Swap "screenshot" for "screen capture" throughout the records, then write them all out again with nothing else changed.

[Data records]
## BEGIN

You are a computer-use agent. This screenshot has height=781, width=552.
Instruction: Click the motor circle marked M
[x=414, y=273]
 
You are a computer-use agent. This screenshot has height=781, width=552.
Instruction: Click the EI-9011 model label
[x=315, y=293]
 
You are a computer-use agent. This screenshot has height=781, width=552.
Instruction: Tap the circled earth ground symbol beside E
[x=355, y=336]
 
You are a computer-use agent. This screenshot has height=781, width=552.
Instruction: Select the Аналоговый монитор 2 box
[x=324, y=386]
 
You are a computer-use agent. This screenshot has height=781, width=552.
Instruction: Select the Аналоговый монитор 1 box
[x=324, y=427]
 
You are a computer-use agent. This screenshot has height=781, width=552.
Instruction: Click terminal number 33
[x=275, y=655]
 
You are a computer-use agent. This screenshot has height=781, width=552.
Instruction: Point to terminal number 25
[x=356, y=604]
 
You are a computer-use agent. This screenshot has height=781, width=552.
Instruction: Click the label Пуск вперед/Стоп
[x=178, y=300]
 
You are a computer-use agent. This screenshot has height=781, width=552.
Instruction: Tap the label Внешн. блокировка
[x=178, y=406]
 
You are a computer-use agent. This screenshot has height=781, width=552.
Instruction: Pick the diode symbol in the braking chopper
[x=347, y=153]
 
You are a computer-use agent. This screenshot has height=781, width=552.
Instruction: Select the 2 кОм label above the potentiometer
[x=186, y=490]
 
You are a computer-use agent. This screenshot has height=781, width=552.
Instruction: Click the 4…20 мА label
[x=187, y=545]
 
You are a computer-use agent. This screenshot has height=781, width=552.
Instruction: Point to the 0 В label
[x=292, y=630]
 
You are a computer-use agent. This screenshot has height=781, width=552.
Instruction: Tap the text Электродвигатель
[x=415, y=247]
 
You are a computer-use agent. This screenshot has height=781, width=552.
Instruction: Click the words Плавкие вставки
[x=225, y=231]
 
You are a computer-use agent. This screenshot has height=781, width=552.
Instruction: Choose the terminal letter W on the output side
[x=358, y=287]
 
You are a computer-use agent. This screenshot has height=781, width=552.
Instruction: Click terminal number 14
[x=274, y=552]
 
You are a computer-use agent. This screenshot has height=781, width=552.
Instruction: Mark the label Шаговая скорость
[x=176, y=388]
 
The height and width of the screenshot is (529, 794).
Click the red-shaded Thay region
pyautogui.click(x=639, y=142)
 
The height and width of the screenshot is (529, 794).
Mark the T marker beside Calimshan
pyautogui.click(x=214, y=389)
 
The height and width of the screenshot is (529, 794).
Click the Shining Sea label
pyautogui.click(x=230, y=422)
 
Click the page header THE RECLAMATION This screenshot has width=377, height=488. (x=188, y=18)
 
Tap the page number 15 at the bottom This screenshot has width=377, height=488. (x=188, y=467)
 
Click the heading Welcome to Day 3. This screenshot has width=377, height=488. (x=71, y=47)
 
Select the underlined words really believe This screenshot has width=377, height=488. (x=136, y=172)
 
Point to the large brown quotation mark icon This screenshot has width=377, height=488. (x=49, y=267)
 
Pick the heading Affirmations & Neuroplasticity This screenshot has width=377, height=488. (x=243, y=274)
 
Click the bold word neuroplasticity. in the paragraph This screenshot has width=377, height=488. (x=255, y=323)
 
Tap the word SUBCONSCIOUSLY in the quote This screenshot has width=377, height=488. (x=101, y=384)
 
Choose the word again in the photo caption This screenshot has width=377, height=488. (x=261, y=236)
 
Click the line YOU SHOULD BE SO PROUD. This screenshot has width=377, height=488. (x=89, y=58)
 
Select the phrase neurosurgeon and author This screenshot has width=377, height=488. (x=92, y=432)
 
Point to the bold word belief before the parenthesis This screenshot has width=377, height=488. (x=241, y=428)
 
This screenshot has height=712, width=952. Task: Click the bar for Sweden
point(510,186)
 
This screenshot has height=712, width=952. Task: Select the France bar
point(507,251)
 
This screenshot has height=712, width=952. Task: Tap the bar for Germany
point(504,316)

## END

Written solution »
You are a computer-use agent. This screen capture has height=781, width=552.
Instruction: Click the motor circle marked M
[x=414, y=273]
 
You are a computer-use agent. This screen capture has height=781, width=552.
Instruction: Click the EI-9011 model label
[x=315, y=293]
 
You are a computer-use agent. This screen capture has height=781, width=552.
Instruction: Tap the circled earth ground symbol beside E
[x=355, y=336]
 
You are a computer-use agent. This screen capture has height=781, width=552.
Instruction: Select the Аналоговый монитор 2 box
[x=324, y=386]
 
You are a computer-use agent. This screen capture has height=781, width=552.
Instruction: Select the Аналоговый монитор 1 box
[x=324, y=427]
 
You are a computer-use agent. This screen capture has height=781, width=552.
Instruction: Click terminal number 33
[x=275, y=655]
 
You are a computer-use agent. This screen capture has height=781, width=552.
Instruction: Point to terminal number 25
[x=356, y=604]
 
You are a computer-use agent. This screen capture has height=781, width=552.
Instruction: Click the label Пуск вперед/Стоп
[x=178, y=300]
 
You are a computer-use agent. This screen capture has height=781, width=552.
Instruction: Tap the label Внешн. блокировка
[x=178, y=406]
 
You are a computer-use agent. This screen capture has height=781, width=552.
Instruction: Pick the diode symbol in the braking chopper
[x=347, y=153]
 
You are a computer-use agent. This screen capture has height=781, width=552.
Instruction: Select the 2 кОм label above the potentiometer
[x=186, y=490]
 
You are a computer-use agent. This screen capture has height=781, width=552.
Instruction: Click the 4…20 мА label
[x=187, y=545]
 
You are a computer-use agent. This screen capture has height=781, width=552.
Instruction: Point to the 0 В label
[x=292, y=630]
 
You are a computer-use agent. This screen capture has height=781, width=552.
Instruction: Tap the text Электродвигатель
[x=415, y=247]
 
You are a computer-use agent. This screen capture has height=781, width=552.
Instruction: Click the words Плавкие вставки
[x=225, y=231]
 
You are a computer-use agent. This screen capture has height=781, width=552.
Instruction: Choose the terminal letter W on the output side
[x=358, y=287]
 
You are a computer-use agent. This screen capture has height=781, width=552.
Instruction: Click terminal number 14
[x=274, y=552]
 
You are a computer-use agent. This screen capture has height=781, width=552.
Instruction: Mark the label Шаговая скорость
[x=176, y=388]
 
The height and width of the screen capture is (529, 794).
Click the red-shaded Thay region
pyautogui.click(x=639, y=142)
 
The height and width of the screen capture is (529, 794).
Mark the T marker beside Calimshan
pyautogui.click(x=214, y=389)
 
The height and width of the screen capture is (529, 794).
Click the Shining Sea label
pyautogui.click(x=230, y=422)
 
Click the page header THE RECLAMATION This screen capture has width=377, height=488. (x=188, y=18)
 
Tap the page number 15 at the bottom This screen capture has width=377, height=488. (x=188, y=467)
 
Click the heading Welcome to Day 3. This screen capture has width=377, height=488. (x=71, y=47)
 
Select the underlined words really believe This screen capture has width=377, height=488. (x=136, y=172)
 
Point to the large brown quotation mark icon This screen capture has width=377, height=488. (x=49, y=267)
 
Pick the heading Affirmations & Neuroplasticity This screen capture has width=377, height=488. (x=243, y=274)
 
Click the bold word neuroplasticity. in the paragraph This screen capture has width=377, height=488. (x=255, y=323)
 
Tap the word SUBCONSCIOUSLY in the quote This screen capture has width=377, height=488. (x=101, y=384)
 
Choose the word again in the photo caption This screen capture has width=377, height=488. (x=261, y=236)
 
Click the line YOU SHOULD BE SO PROUD. This screen capture has width=377, height=488. (x=89, y=58)
 
Select the phrase neurosurgeon and author This screen capture has width=377, height=488. (x=92, y=432)
 
Point to the bold word belief before the parenthesis This screen capture has width=377, height=488. (x=241, y=428)
 
This screen capture has height=712, width=952. Task: Click the bar for Sweden
point(510,186)
 
This screen capture has height=712, width=952. Task: Select the France bar
point(507,251)
 
This screen capture has height=712, width=952. Task: Tap the bar for Germany
point(504,316)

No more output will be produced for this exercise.